Mortal sins, which are any severe and intentional actions that directly disobey God, are often confused with the seven deadly sins, which are pride, envy, wrath, sloth, greed, gluttony, and lust. They are not, however, the same. The seven deadly sins are called "deadly" because they might lead another to commit other sins. Some forms of the seven deadly sins (i.e. debilitating one's health because of their love of food) can constitute as grave matter, while others may just be venal (i.e. over-eating).

Another group of four or five sins distinguished by the Church are the sins that cry to heaven: murder, sodomy, oppression of the weak, and defrauding the laborer.

 Reformed and Lutheran views 
Many Protestants of a Calvinist orientation teach that, due to original sin, humanity has lost any and all capacity to move towards reconciliation with God (Romans 3:23;6:23; Ephesians 2:1–3); in fact, this inborn sin turns humans away from God and towards themselves and their own desires (Isaiah 53:6a). Thus, humans may be brought back into a relationship with God only by way of God's rescuing the sinner from his/her hopeless condition (Galatians 5:17–21; Ephesians 2:4–10) through Jesus' substitutionary atonement (Romans 5:6–8; Colossians 2:13–15; 1 Timothy 2:5–6). According to traditional Reformed theology and classical Lutheranism, Salvation is sola fide (by faith alone); sola gratia (by grace alone); and is begun and completed by God alone through Jesus (Ephesians 2:8,9). This understanding of original sin (Romans 5:12–19), is most closely associated with Calvinist doctrine (see total depravity) and Lutheranism. Calvinism allows for the relative or nominal "goodness" of humanity through God's common grace upon both those predestined to salvation and those predestined to damnation, upon the regenerate and the unregenerate.

Data records –
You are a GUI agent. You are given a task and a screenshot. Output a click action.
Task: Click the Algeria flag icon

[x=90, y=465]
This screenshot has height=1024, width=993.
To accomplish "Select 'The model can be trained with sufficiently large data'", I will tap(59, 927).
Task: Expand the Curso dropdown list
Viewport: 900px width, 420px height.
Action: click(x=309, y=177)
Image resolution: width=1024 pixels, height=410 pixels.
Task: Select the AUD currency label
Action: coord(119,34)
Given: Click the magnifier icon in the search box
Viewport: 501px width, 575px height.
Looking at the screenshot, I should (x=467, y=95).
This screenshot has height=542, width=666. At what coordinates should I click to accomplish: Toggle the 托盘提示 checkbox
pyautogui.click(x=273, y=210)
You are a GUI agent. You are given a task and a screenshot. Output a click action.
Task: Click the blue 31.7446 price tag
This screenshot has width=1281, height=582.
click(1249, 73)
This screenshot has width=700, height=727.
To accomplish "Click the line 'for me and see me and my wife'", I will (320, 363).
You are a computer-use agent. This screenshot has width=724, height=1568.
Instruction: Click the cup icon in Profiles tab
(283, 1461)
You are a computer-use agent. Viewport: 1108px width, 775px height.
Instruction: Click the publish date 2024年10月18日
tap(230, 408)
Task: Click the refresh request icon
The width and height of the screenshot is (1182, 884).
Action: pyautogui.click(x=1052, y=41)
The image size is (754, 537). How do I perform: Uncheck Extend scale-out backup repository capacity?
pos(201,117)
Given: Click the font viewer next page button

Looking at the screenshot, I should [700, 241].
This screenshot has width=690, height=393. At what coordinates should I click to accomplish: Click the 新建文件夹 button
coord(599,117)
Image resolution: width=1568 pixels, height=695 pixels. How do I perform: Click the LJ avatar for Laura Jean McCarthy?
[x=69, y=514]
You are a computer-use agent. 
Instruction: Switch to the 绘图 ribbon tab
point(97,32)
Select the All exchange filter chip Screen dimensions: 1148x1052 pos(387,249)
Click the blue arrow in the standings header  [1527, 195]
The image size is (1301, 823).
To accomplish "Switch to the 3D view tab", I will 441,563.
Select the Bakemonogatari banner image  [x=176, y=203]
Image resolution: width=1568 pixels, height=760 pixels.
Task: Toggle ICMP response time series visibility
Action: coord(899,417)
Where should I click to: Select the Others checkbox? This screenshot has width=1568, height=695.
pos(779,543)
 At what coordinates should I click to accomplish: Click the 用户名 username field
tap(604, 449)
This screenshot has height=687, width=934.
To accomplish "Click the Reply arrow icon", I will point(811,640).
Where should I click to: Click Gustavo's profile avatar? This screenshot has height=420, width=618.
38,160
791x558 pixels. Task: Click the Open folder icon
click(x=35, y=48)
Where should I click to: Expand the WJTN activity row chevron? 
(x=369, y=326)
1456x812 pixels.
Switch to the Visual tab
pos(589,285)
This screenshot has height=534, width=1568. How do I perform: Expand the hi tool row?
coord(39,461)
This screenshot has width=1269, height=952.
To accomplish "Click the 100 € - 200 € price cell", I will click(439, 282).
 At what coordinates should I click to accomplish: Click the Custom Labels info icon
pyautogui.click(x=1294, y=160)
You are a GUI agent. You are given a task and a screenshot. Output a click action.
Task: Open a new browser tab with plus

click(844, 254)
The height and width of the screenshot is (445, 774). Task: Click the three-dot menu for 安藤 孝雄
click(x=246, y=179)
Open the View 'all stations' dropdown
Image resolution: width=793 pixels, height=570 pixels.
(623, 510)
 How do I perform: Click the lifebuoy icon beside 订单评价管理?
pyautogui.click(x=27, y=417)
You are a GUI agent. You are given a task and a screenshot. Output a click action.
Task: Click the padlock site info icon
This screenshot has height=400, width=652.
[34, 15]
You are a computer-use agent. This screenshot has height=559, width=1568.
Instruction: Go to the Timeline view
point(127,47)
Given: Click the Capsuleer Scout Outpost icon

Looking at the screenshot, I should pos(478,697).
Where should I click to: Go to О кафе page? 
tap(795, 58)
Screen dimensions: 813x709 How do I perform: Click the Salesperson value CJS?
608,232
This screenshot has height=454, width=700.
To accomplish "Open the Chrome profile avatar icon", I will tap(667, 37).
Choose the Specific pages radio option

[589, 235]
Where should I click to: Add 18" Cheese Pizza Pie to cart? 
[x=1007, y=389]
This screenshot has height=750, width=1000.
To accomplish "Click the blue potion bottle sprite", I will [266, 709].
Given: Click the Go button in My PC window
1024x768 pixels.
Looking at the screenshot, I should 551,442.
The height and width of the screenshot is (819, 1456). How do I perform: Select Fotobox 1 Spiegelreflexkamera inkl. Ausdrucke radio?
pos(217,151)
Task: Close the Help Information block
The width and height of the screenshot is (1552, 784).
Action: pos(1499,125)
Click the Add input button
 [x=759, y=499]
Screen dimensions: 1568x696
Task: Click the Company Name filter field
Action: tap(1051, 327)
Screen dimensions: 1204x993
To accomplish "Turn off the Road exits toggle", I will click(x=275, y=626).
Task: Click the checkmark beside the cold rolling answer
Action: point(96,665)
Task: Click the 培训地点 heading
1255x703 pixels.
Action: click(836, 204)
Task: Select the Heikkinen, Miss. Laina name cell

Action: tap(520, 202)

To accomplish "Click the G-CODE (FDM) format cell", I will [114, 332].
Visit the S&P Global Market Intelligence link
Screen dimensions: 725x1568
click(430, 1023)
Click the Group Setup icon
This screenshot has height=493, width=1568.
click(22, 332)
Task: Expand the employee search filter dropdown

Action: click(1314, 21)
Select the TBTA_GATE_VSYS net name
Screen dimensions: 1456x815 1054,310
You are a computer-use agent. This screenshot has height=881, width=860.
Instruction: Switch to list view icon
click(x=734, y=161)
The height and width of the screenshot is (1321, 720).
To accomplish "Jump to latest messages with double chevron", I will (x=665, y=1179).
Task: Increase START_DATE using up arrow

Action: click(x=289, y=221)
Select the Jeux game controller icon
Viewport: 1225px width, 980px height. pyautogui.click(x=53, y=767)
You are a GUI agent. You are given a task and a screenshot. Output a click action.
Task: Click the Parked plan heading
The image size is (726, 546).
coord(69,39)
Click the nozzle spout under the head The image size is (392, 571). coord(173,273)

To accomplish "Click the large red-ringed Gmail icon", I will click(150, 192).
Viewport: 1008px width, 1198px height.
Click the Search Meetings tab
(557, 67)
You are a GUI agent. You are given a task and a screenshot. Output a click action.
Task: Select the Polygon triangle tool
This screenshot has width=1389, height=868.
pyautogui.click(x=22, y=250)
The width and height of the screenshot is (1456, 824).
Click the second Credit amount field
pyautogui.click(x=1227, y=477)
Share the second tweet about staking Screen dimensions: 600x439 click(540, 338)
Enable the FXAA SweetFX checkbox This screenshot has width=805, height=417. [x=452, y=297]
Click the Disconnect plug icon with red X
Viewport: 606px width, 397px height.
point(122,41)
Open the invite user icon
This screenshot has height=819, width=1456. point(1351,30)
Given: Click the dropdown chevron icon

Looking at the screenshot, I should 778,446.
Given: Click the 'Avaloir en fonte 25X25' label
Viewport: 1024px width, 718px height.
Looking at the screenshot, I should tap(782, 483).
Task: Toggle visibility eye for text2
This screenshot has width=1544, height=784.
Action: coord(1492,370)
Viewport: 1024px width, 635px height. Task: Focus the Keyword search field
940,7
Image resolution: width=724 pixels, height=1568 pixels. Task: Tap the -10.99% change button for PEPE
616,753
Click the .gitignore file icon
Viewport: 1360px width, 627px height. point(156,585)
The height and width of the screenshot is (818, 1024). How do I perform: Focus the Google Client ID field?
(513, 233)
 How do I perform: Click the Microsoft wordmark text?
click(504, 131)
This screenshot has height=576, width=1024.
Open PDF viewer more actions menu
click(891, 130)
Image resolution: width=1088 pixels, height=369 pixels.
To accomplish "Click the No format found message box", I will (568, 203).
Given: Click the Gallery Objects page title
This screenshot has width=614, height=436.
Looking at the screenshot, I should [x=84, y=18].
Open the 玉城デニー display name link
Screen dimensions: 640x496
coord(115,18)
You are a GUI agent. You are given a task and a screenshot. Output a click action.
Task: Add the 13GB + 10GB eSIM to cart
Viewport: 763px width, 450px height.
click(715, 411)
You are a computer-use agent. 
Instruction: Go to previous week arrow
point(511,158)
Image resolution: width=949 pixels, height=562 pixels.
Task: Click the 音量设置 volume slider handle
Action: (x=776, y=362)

Actions to take –
1/ In the text on sin, why are the seven deadly sins called "deadly"?
2/ Copy the text on sin from "Mortal sins, which" to "defrauding the laborer.".
The items have no connection to the text on sin.

Answers for the tasks –
1/ They might lead another to commit other sins.

2/
Mortal sins, which are any severe and intentional actions that directly disobey God, are often confused with the seven deadly sins, which are pride, envy, wrath, sloth, greed, gluttony, and lust. They are not, however, the same. The seven deadly sins are called "deadly" because they might lead another to commit other sins. Some forms of the seven deadly sins (i.e. debilitating one's health because of their love of food) can constitute as grave matter, while others may just be venal (i.e. over-eating).

Another group of four or five sins distinguished by the Church are the sins that cry to heaven: murder, sodomy, oppression of the weak, and defrauding the laborer.